Hi,
I am running a 4-way multi-master configuration with a number of slaves in remote locations. I am currently running openldap 2.4.33 on top of CentOS 6.3 (I built 2.4.33 from a modified base centos 6 spec file). I was originally running the centos base openldap 2.4.23 using N-way multimaster using the syncrepl configuration but I was having problems with the masters and slaves staying in perfect sync--other than this 2.4.23 was running stably since last spring. I'll try to be brief in what has happened since Feb 1.
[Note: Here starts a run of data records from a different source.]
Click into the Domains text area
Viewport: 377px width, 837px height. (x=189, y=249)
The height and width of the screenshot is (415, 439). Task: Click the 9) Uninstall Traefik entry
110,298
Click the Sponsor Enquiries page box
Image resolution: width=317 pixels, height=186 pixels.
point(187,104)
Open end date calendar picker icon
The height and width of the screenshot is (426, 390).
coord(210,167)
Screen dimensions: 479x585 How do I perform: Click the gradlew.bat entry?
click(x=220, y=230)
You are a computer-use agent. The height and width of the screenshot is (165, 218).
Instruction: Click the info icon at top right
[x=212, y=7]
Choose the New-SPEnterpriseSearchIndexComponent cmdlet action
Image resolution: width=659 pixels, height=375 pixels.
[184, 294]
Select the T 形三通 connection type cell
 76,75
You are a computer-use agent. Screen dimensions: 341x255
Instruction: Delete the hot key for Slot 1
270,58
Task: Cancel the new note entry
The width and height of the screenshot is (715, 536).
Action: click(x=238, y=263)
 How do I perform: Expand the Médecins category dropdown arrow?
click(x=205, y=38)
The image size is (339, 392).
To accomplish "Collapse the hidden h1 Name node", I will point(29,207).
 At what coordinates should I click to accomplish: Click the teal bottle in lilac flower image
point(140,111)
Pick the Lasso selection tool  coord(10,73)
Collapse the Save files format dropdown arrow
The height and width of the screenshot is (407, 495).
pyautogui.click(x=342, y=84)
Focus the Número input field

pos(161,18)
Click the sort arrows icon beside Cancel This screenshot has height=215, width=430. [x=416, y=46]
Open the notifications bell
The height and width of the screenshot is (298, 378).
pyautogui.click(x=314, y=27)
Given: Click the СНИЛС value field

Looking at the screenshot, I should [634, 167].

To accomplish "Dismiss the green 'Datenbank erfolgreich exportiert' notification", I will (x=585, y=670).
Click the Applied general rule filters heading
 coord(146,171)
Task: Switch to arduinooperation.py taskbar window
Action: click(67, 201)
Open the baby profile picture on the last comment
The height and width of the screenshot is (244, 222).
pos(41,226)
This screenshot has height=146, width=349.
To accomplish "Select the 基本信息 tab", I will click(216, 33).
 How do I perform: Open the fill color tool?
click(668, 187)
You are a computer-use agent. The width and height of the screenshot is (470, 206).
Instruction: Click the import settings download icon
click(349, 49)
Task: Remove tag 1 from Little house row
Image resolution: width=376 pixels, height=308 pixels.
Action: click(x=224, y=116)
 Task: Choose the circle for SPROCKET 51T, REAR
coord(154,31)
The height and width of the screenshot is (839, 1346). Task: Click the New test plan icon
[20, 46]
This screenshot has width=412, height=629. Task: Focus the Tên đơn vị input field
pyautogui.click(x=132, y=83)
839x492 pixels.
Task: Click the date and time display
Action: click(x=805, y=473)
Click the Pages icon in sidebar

* I upgraded the 4 masters to 2.4.33 and kept the syncrepl configuration. The syncrepl masters were using RefreshAndPersist while the slave consumers were using RefreshOnly. * After the upgrade the 2.4.33 masters began locking up, not refusing connections, but not returning queries--this would happen 3-4 per day. When one master locked all the masters would lock. Slaves appear to not be affected by this. * I downgraded back 2.4.23 in all of the masters only to have the lock-ups continue. * I slapcat'ed the database on one master and blew away the databases on all the other masters and slaves and rebuilt everything. I rebuilt one master and one slave and rsync'ed the slapd.d directory where needed. Then I started each master one-by-one to validate that they mirrored the databases correctly. Then I repeated this on the slaves. Unfortunately the masters would continue to lock up as above. * So, seeing that the lock-ups were occurring regardless of the openldap version I decided to go back to 2.4.33 and make the move to delta-replication. * This past weekend I finally got delta-replication working. I did the slapcat-rebuild slapd.d-slapadd on one master and rsync'ed slapd.d to each master one at a time. All was well and all databases were in perfect sync. * Unfortunately the masters would continue to lock, accepting connections but never servicing the request so all queries would hang.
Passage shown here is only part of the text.